The EIA forecasts a 42 percent increase in electricity generation from solar in the second half of 2024 compared to the same period in 2023. Wind generation is expected to rise by 6 percent, hydropower by 3 percent, and coal by 3 percent during the same timeframe.
The hotter-than-normal start to the year led to a 5 percent increase in U.S. electricity generation in the first half of 2024 compared to the first half of 2023, driven by higher air-conditioning use due to increased temperatures. For the second half of the year, the EIA expects about 2 percent growth in electricity generation, with commercial sector demand, including data centers, being a significant factor. This growth will be moderated by temperatures that are predicted to remain relatively stable compared to the latter half of the previous year.

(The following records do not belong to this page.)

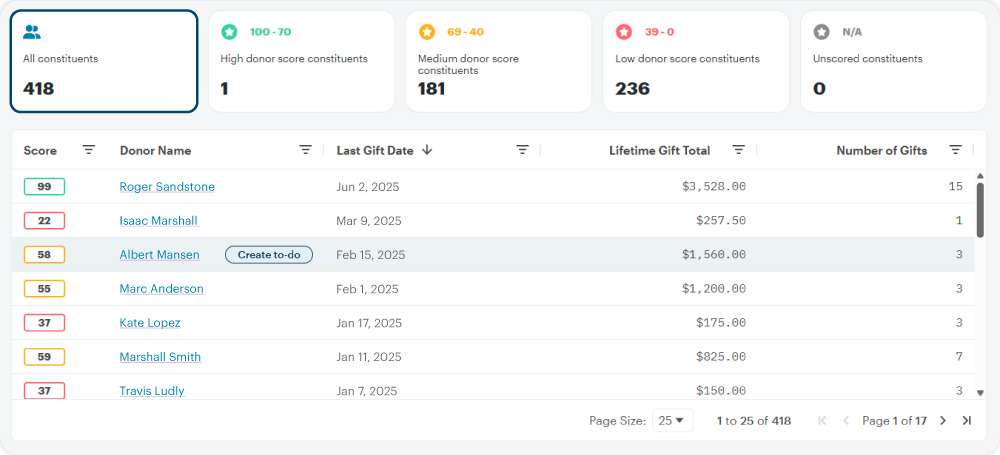Click the table's vertical scrollbar thumb
Image resolution: width=1000 pixels, height=455 pixels.
(980, 210)
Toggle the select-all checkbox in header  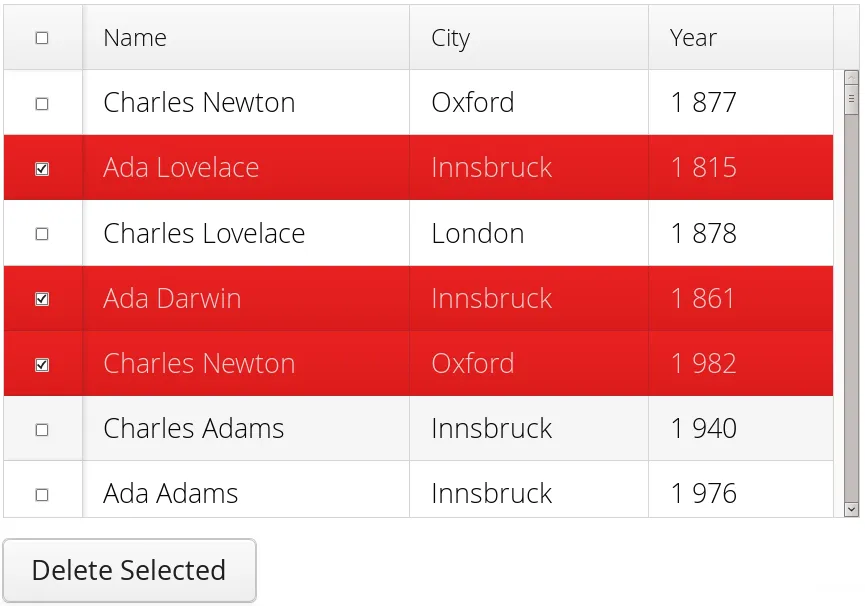pyautogui.click(x=41, y=37)
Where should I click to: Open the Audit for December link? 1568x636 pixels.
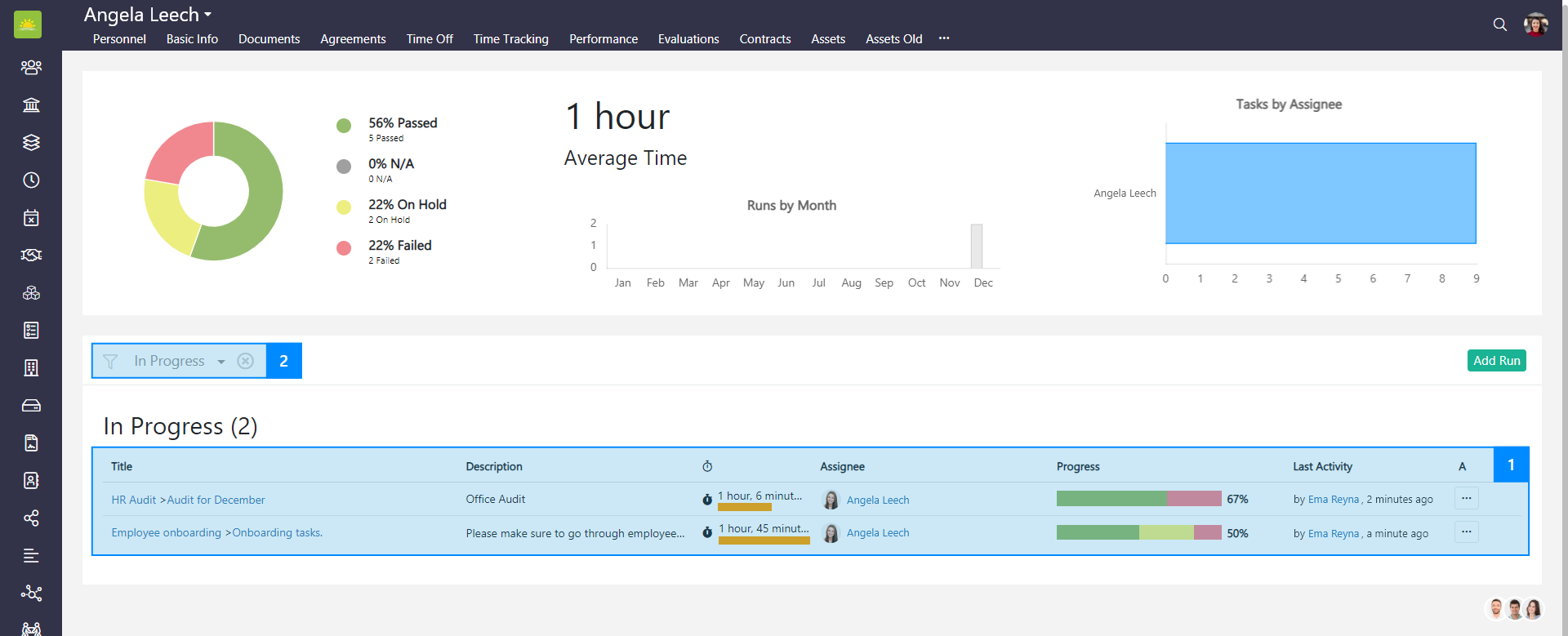tap(216, 500)
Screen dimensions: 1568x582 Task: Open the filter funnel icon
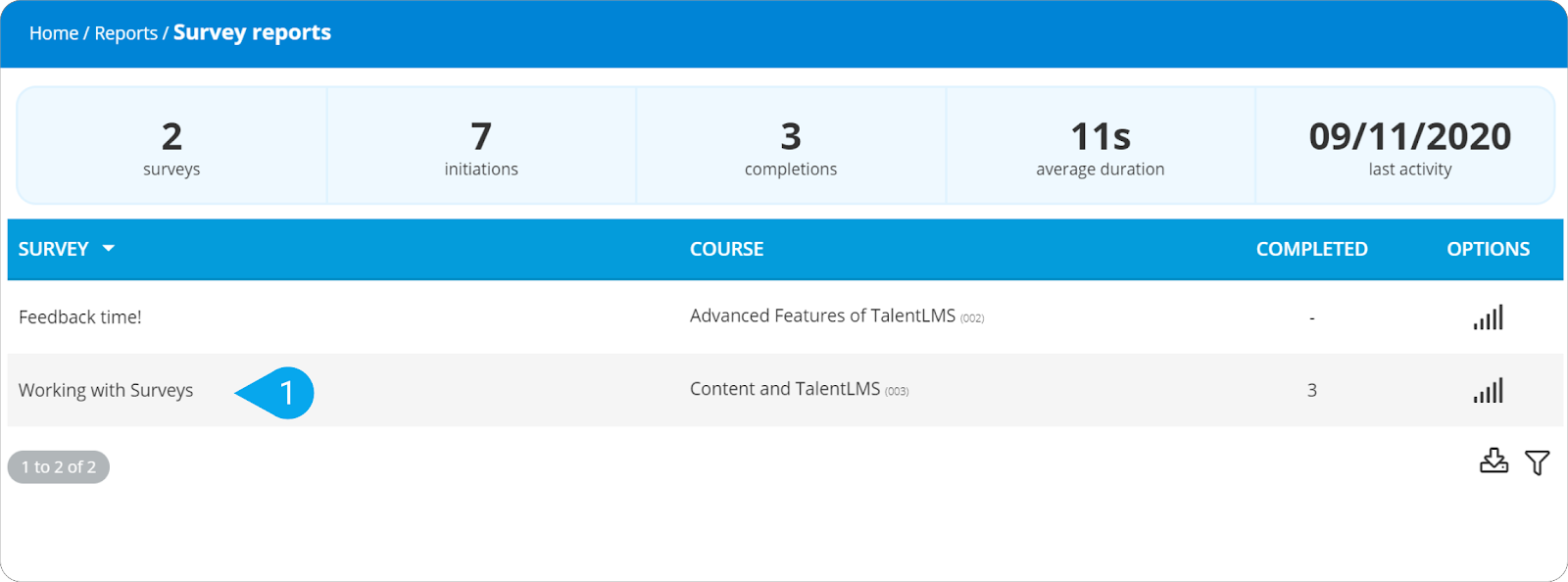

Additional Highlights from the July STEO:
Crude Oil Prices: The EIA forecasts that Brent crude oil prices will average $89 per barrel in the second half of 2024 and $91 in the first quarter of 2025, up from an average of $84 per barrel in the first half of the year. This increase is attributed to declining global crude oil supplies coupled with rising global consumption of liquid fuels.
Household Gasoline Expenditures: The EIA projects that U.S. households will spend an average of about 2.3 percent of their disposable income on gasoline in 2024 and 2.2 percent in 2025. Improved vehicle efficiency and rising household income are expected to offset the forecasted increases in gasoline prices and consumption.